Please substitute "Launch" for "Open" in each of the rows below, changing nothing else, and leave out the pictures when you give the rows back.

— begin PROVIDED MATERIAL —

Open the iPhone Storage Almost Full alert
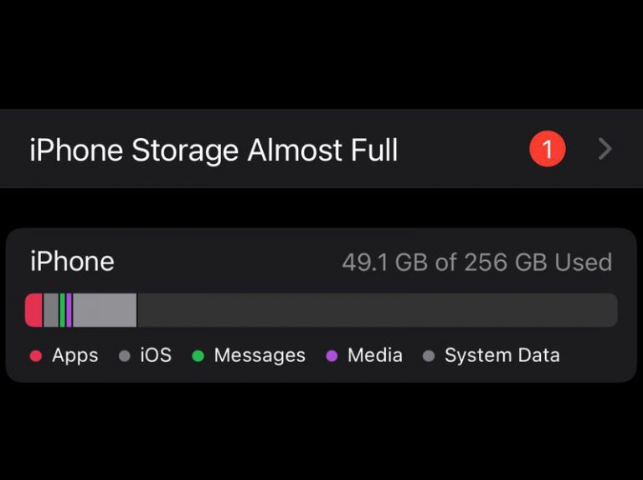Image resolution: width=643 pixels, height=480 pixels. pyautogui.click(x=213, y=151)
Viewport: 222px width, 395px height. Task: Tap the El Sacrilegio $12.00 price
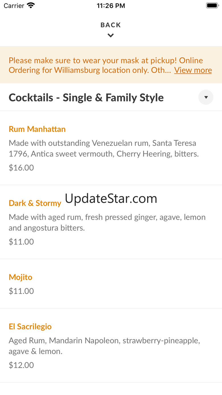(x=21, y=365)
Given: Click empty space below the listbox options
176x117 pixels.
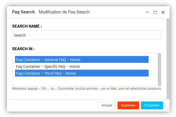Looking at the screenshot, I should coord(82,81).
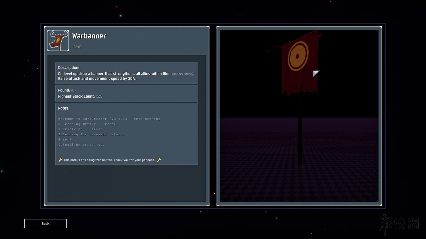Click the '+8m per stack' text
Screen dimensions: 426x239
[x=182, y=74]
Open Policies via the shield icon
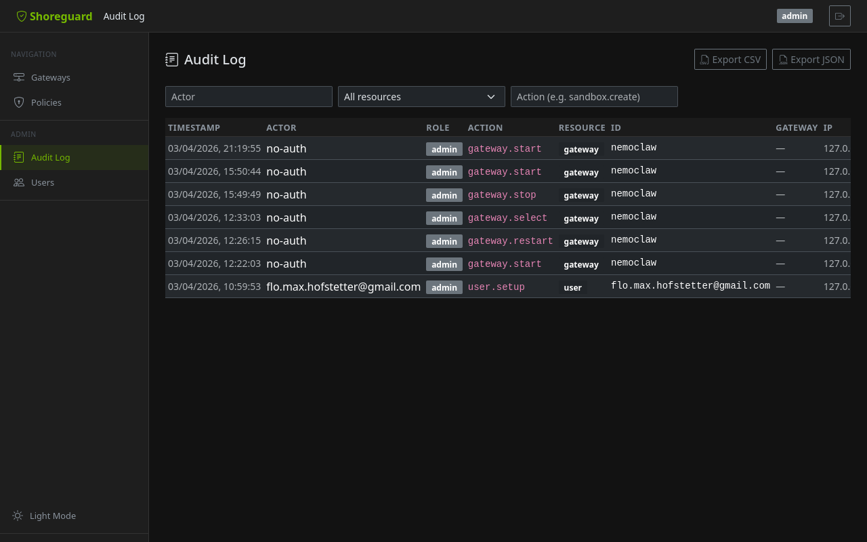This screenshot has height=542, width=867. (x=19, y=102)
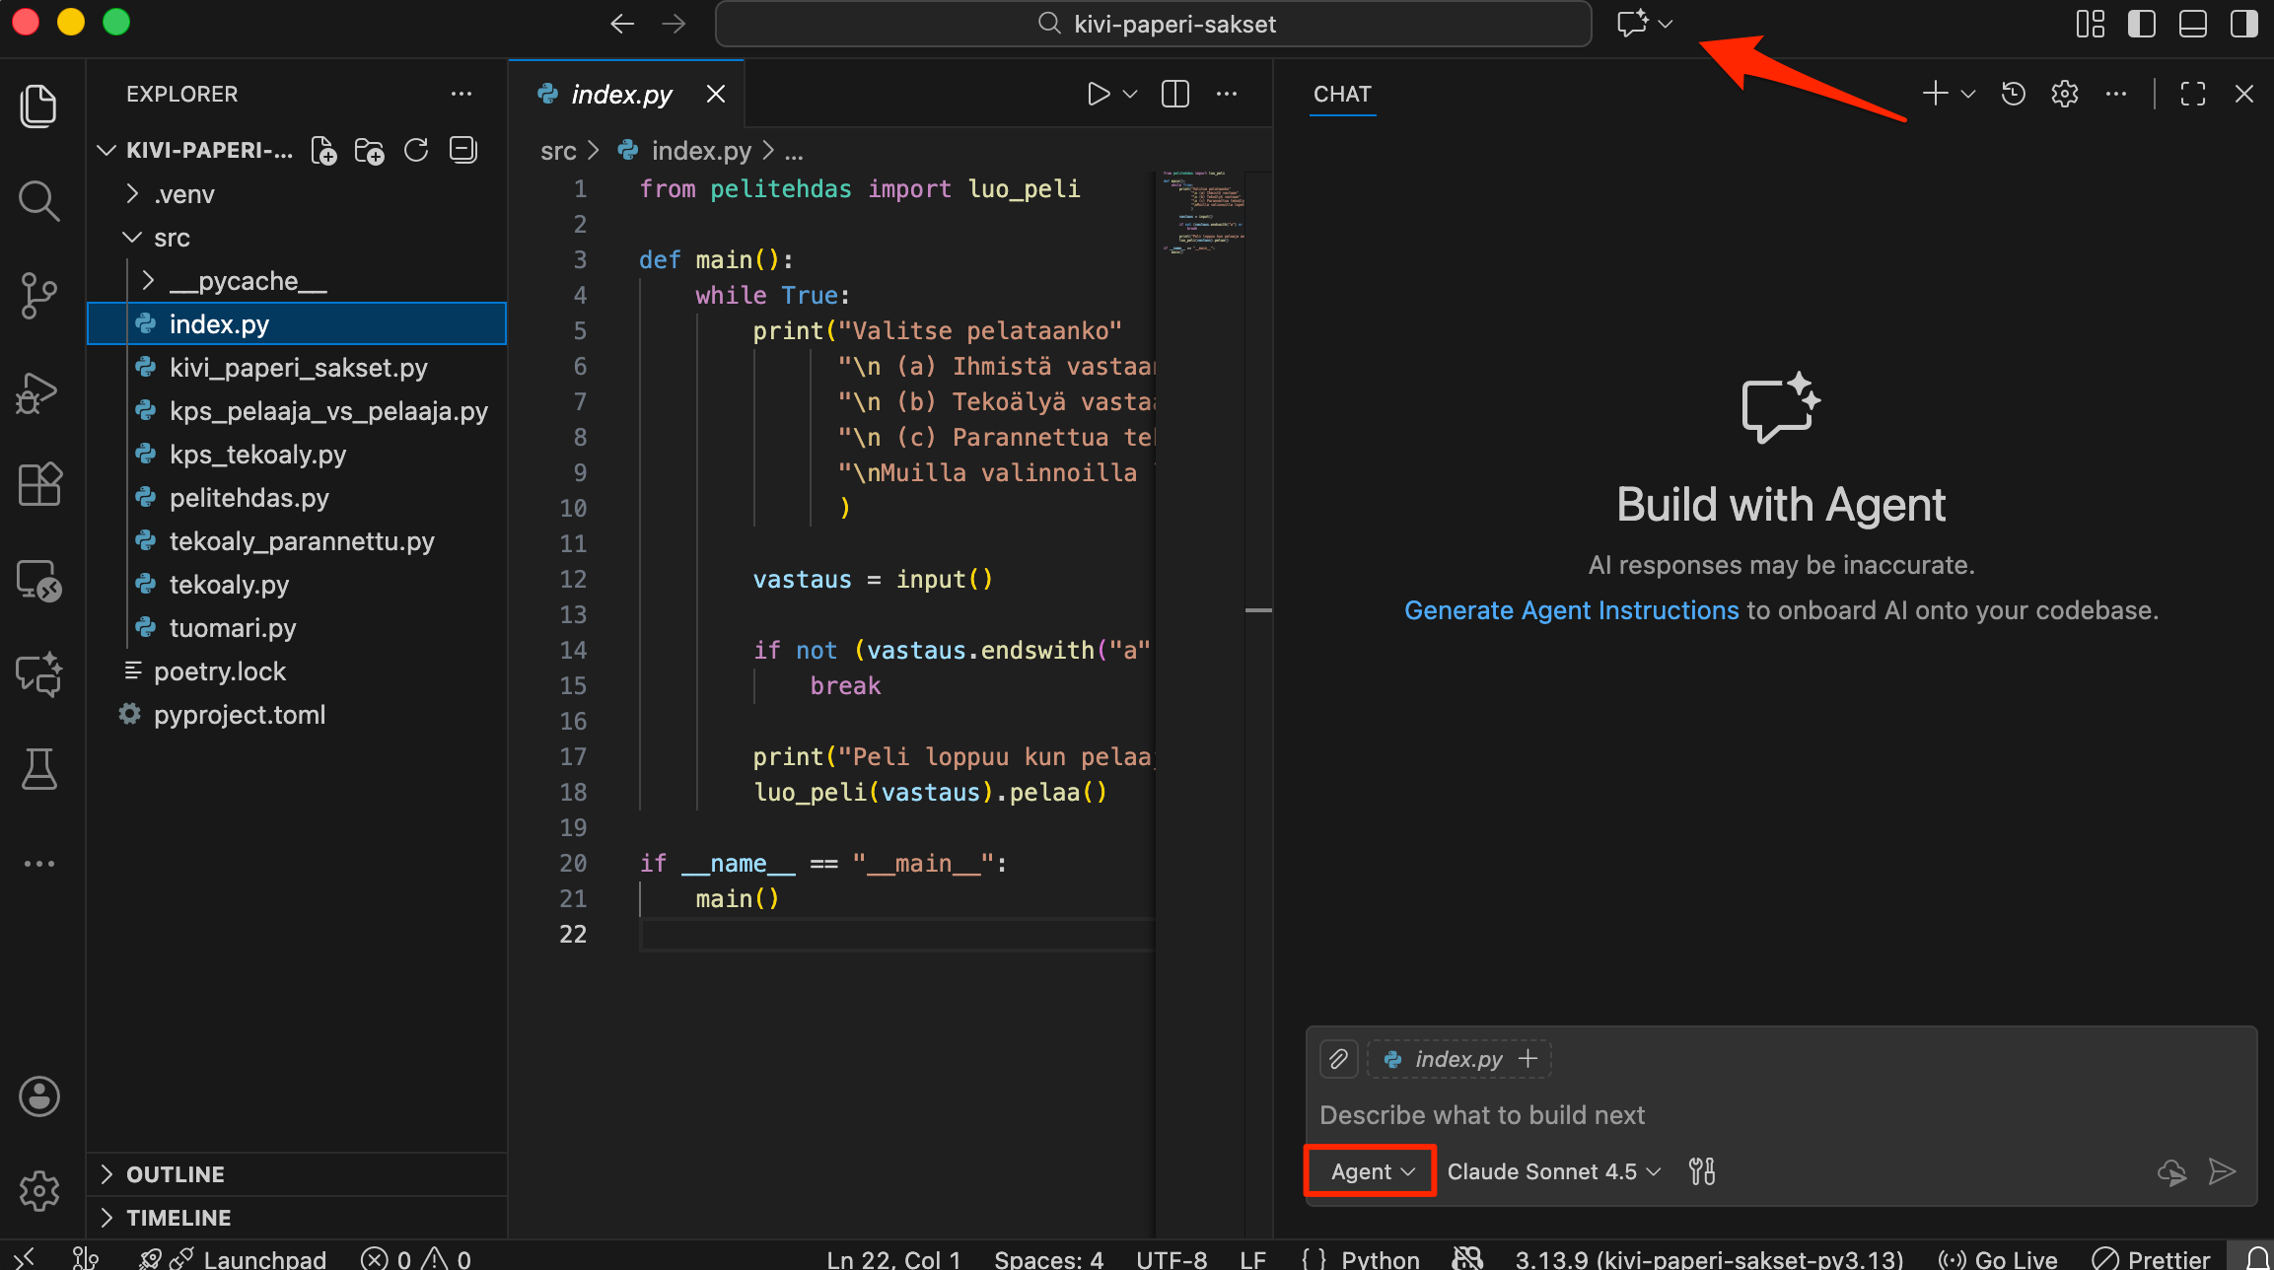Screen dimensions: 2274x1270
Task: Toggle the bottom panel visibility
Action: pyautogui.click(x=2192, y=24)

— end PROVIDED MATERIAL —

TASK RESULT:
Launch the iPhone Storage Almost Full alert
Image resolution: width=643 pixels, height=480 pixels. pyautogui.click(x=213, y=151)
Viewport: 222px width, 395px height. Task: Tap the El Sacrilegio $12.00 price
(x=21, y=365)
Given: Click empty space below the listbox options
176x117 pixels.
Looking at the screenshot, I should coord(82,81).
Click the '+8m per stack' text
Screen dimensions: 426x239
[x=182, y=74]
Launch Policies via the shield icon
This screenshot has height=542, width=867. (x=19, y=102)
Screen dimensions: 2274x1270
Task: Toggle the bottom panel visibility
Action: pyautogui.click(x=2192, y=24)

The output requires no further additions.